Вот, например, адвокат Аймоин Бушра. «Многие полагали, что он не обладал ни красноречием, ни знаниями, достаточными, чтобы рекомендовать его на должность королевского адвоката», но он хорошо знал рутину Дворца, а также входил «в круг советников дома Гизов, каковые, войдя в силу, захотели сделать королевским адвокатом своего человека». Впрочем, Паскье справедливости ради тут же делает оговорку о том, что и про Дю Мениля (фигуру для «Диалога…» сугубо положительную) также «говорили, что он стал королевским адвокатом, войдя в фавор к коннетаблю Монморанси»[366].
Паскье часто пишет, что получение судейской должности зависит от протекции сильных мира сего. Плохо, когда таким образом открыта дорога недостойным или когда это происходит слишком быстро. Но вообще в том, что адвокаты, ведущие дела принцев, пользуются их покровительством, нет особой беды, точнее это зло, но зло неизбежное.
Среди пороков века, в котором мы живем, вполне извинительно адвокатам вмешиваться в дела дома, которому они столь многим были обязаны[367].
В тексте «Диалога…» анализируются взаимоотношения принцев с судейскими. После обмена репликами молодых адвокатов о падении престижа их звания Луазель предлагает свое объяснение. Некогда все дела грандов шли через адвокатов, которые, именуясь то канцлерами, то главами совета того или иного принца, вели их дела как в Парламенте, так и в других судах. Но затем владельцы должностей сами оценили выгоды такой службы. Несмотря на ордонансы, запрещавшие советникам вести дела принцев[368], «сегодня нет ни одного из знатных сеньоров, у кого в совете не заседал бы президент, мэтр прошений или советник». Но последние, либо не имея большого адвокатского опыта, либо не желая тратить свое время и силы, предпочитают нанимать адвоката за скромную плату. Луазель сравнивает таких адвокатов с рабами, «продающими себя за долю в барыше» (ad pretium participandum), и полагает, что они сами являются причиной упадка престижа адвокатского сословия.

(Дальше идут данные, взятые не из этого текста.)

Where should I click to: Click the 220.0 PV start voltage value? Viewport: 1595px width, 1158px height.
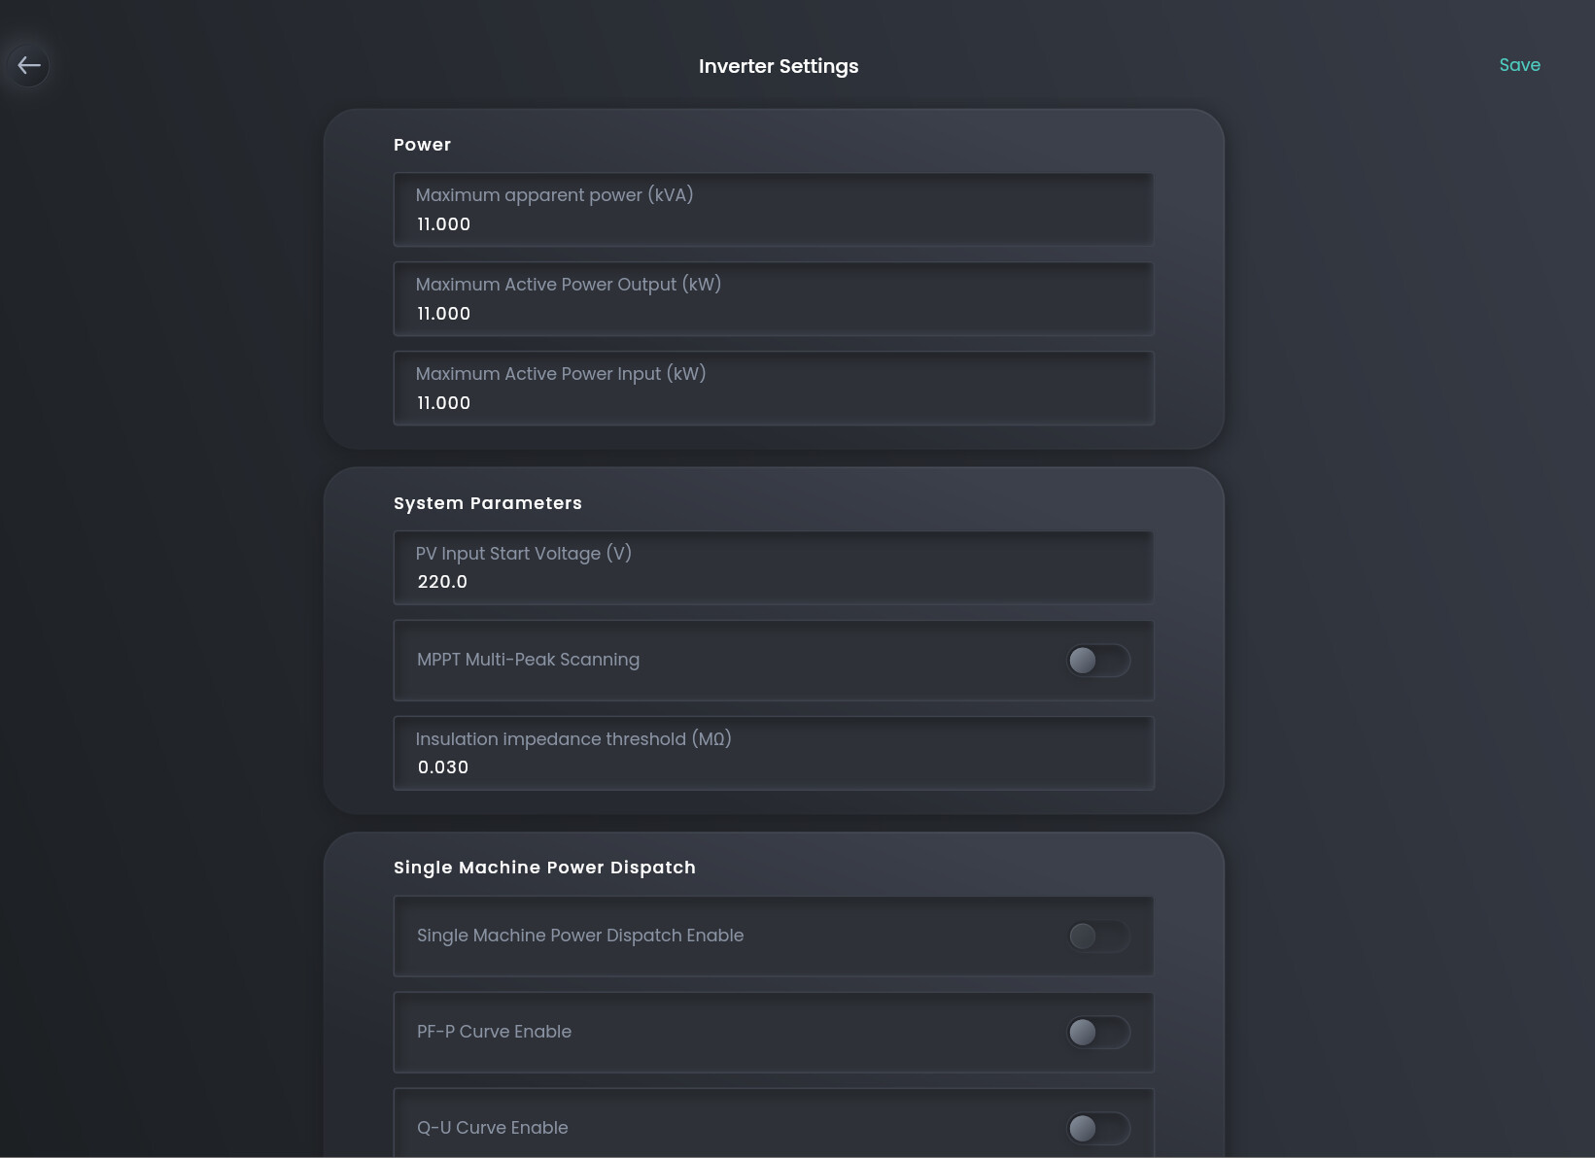(443, 582)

Паскье со свойственной ему дотошностью датирует начало этой практики 1554 годом, когда адвокат Пьер Сегье, руководивший советами герцогини Феррарской и других сеньоров, став одним из президентов парламента, получил королевское разрешение оставаться в совете герцогини Феррарской, а заодно сохранил свое место и в других советах[369].
Помимо «фавора грандов», поддержки «сверху», способствовавшей продвижению адвокатов, в «Диалоге…» говорится и о поддержке «снизу», о «фаворе прокуроров». Прокуроры парламента вели для клиентов всю документальную часть процесса. Их социальный статус был явно существенно ниже адвокатского. Напомню, что в отличие от адвокатов, которые именовались «благородными людьми» (nobles hommes), прокурор был лишь «почтенным человеком» (honorable homme) без малейших претензий на дворянский статус. Хотя прокуроры входили с адвокатами в единое братство Св. Николая и также считались членами barreau — «людей по ту сторону барьера» (вот почему этот термин не всегда можно переводить как «адвокатура»), их статус был тупиковым: адвокат мог стать советником, королевским адвокатом, а после и президентом, прокурор — нет. Он мог стать лишь богатым прокурором, и только. От прокуроров не требовалось обязательного университетского образования, но они превосходно знали «практику», рутину (вспомним рассуждения Жана Ле Пилёра). Даже самые красноречивые и популярные адвокаты зависели от прокуроров. Порой прокуроры работали в устойчивой связке с адвокатом, особенно когда адвокаты женились на дочках и племянницах прокуроров.